§ Exercise requirements
Retype the data exactly, skipping any picture in it.
*** Opening Records provided ***
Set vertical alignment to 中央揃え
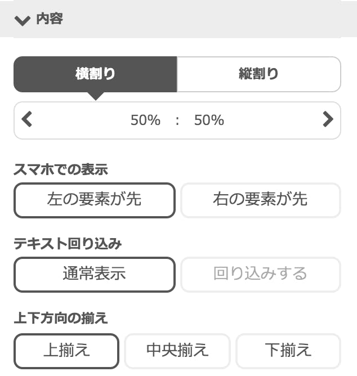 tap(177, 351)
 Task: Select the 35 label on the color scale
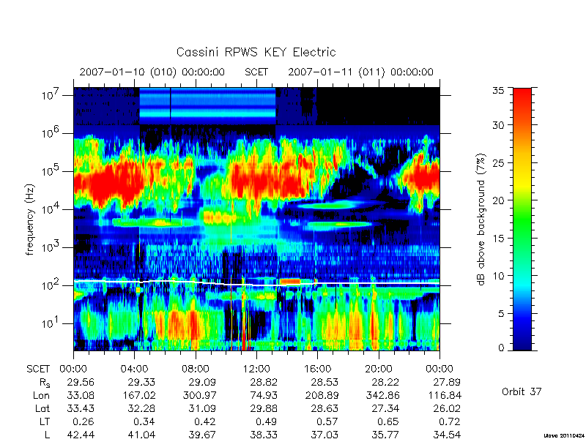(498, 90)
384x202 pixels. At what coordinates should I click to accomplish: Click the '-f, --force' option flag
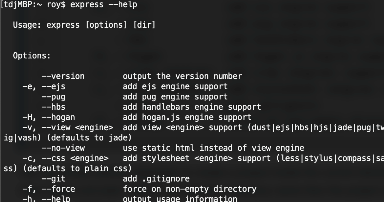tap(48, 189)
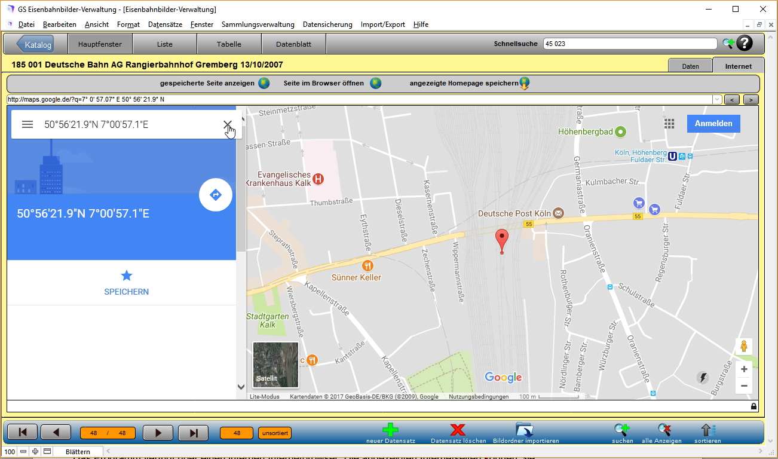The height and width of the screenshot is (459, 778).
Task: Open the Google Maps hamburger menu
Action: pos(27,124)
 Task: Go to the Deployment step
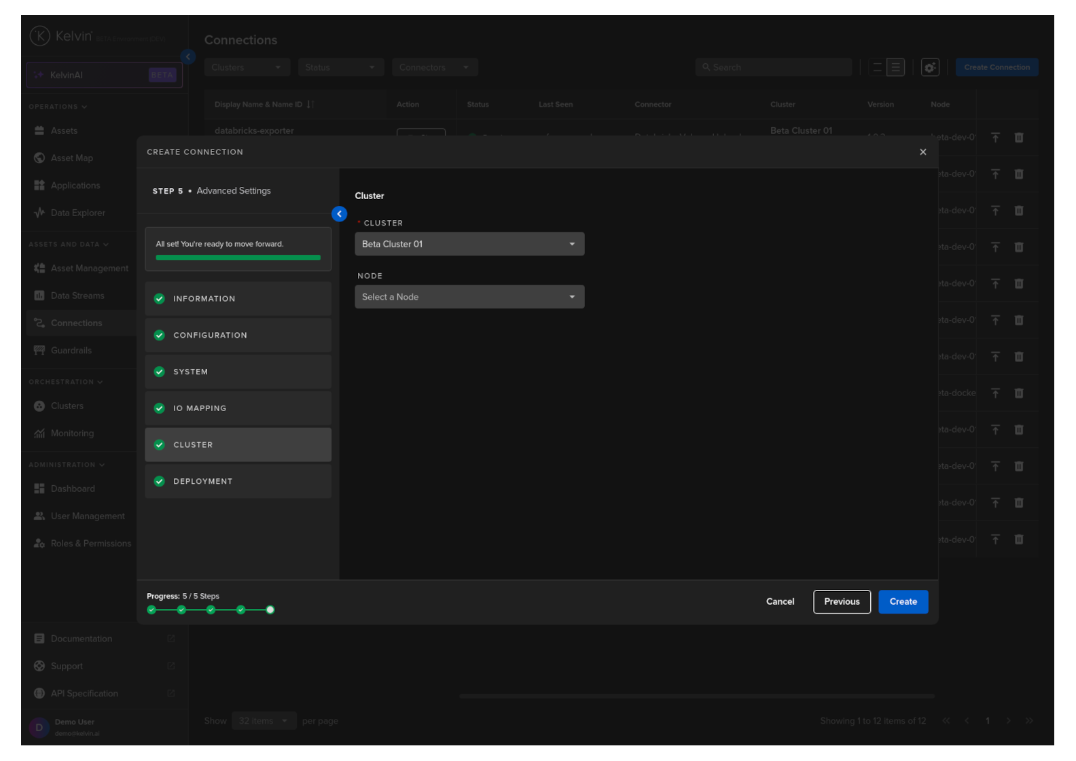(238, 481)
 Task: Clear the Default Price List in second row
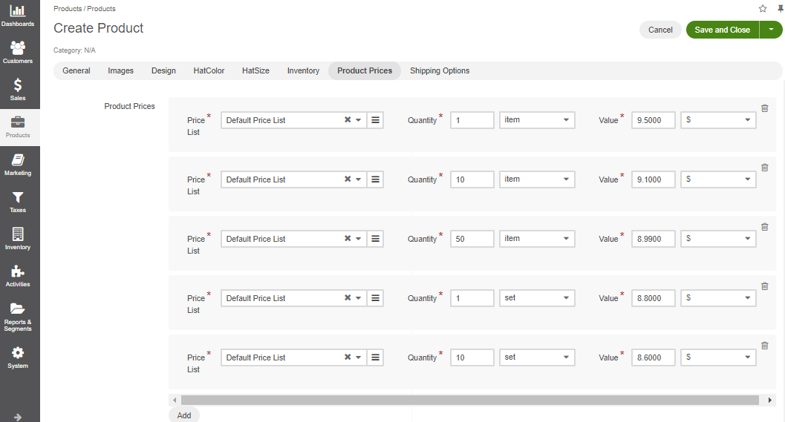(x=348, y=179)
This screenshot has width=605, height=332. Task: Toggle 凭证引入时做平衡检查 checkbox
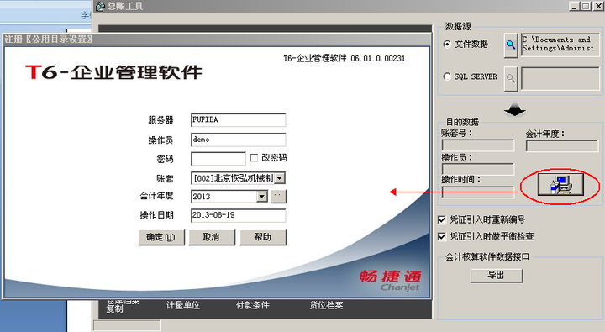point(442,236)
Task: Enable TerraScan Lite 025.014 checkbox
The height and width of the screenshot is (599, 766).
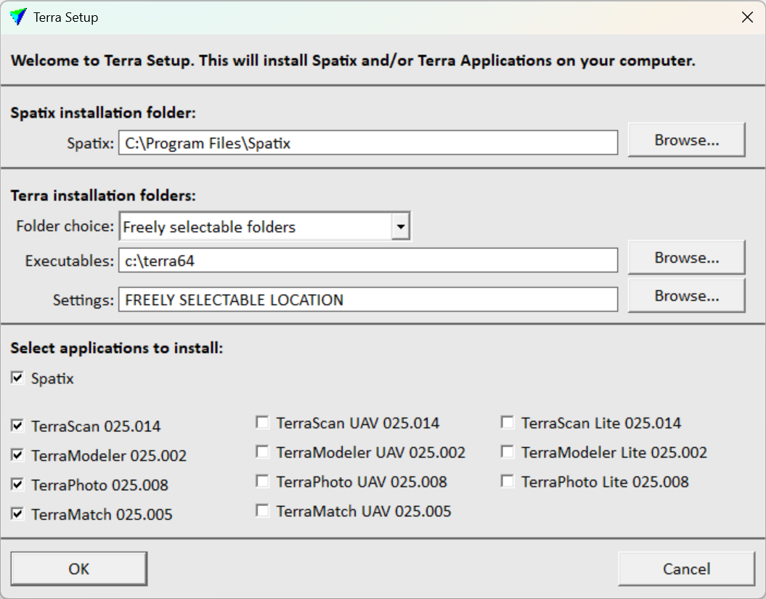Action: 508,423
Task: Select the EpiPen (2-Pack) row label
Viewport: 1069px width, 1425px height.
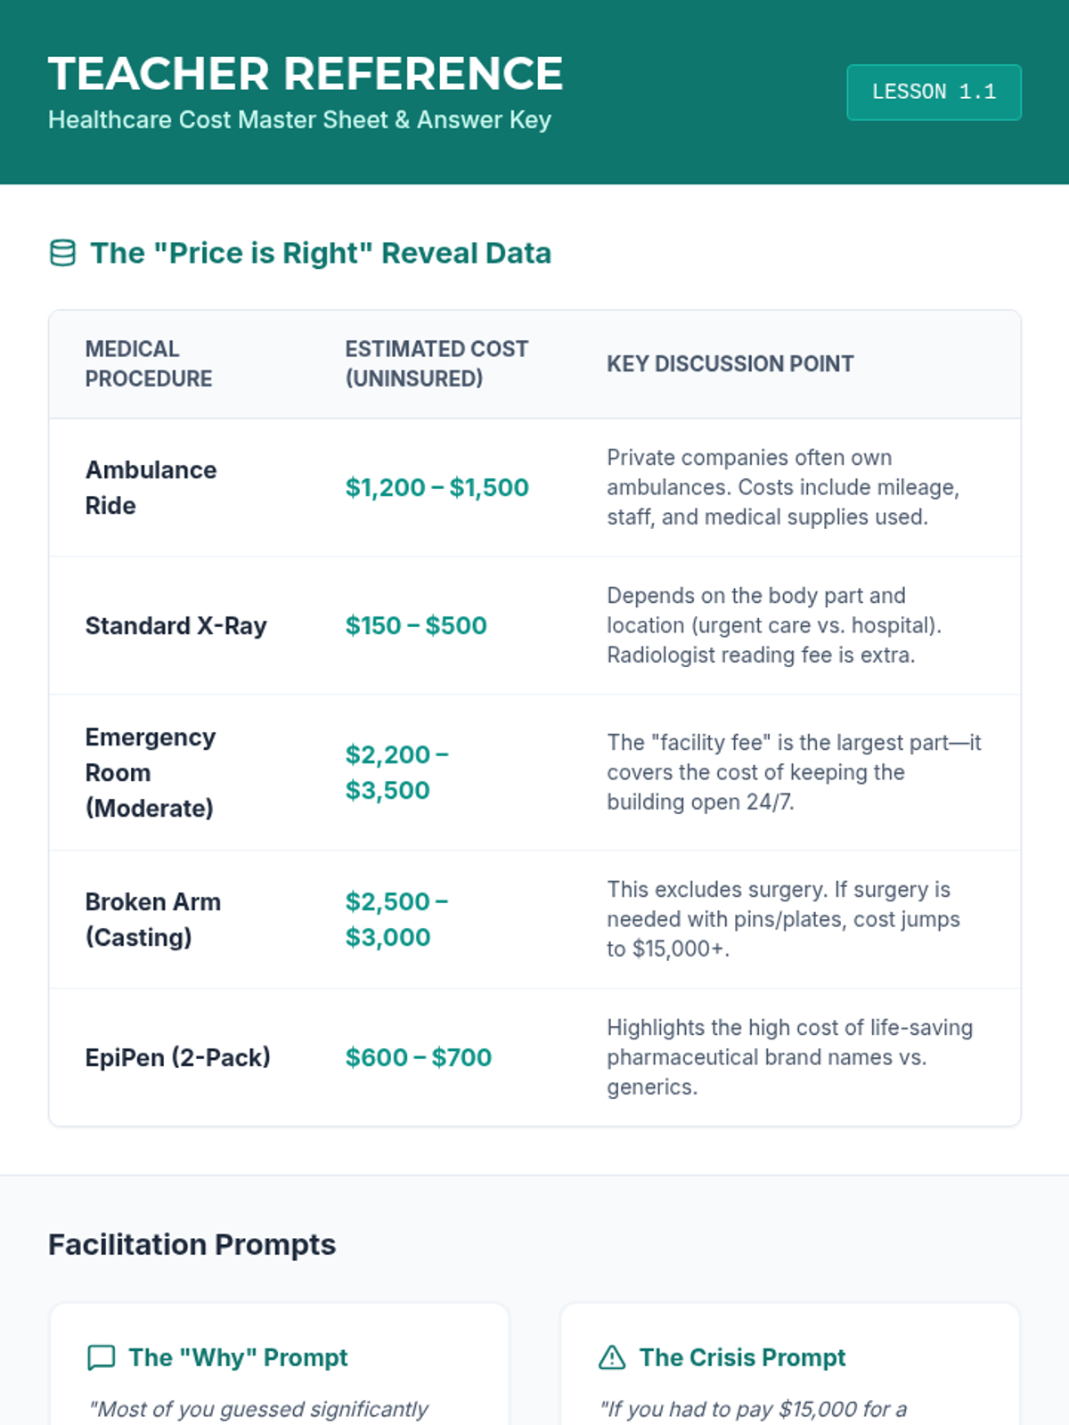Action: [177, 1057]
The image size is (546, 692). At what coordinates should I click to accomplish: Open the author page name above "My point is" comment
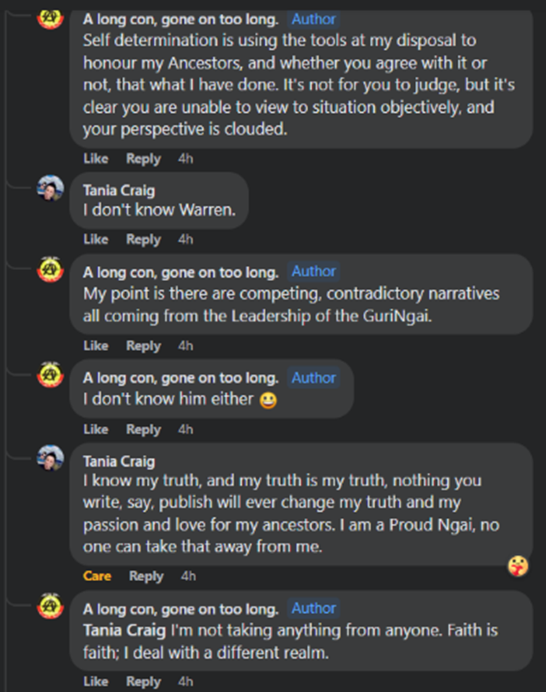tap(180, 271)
*** Closing Records provided ***
§ Reply to the task
Set vertical alignment to 中央揃え
 tap(177, 351)
 Task: Select the 35 label on the color scale
(498, 90)
384x202 pixels. At what coordinates should I click to accomplish: Click the '-f, --force' option flag
tap(48, 189)
The height and width of the screenshot is (459, 778).
Task: Open the Google Maps hamburger menu
Action: pos(27,124)
 Task: Go to the Deployment step
(238, 481)
 Task: Clear the Default Price List in second row
(x=348, y=179)
This screenshot has width=605, height=332. Task: Toggle 凭证引入时做平衡检查 checkbox
point(442,236)
Task: Enable TerraScan Lite 025.014 checkbox
The height and width of the screenshot is (599, 766).
Action: 508,423
Task: Select the EpiPen (2-Pack) row label
Viewport: 1069px width, 1425px height.
Action: [177, 1057]
The image size is (546, 692). At what coordinates should I click to accomplish: Open the author page name above "My point is" comment
tap(180, 271)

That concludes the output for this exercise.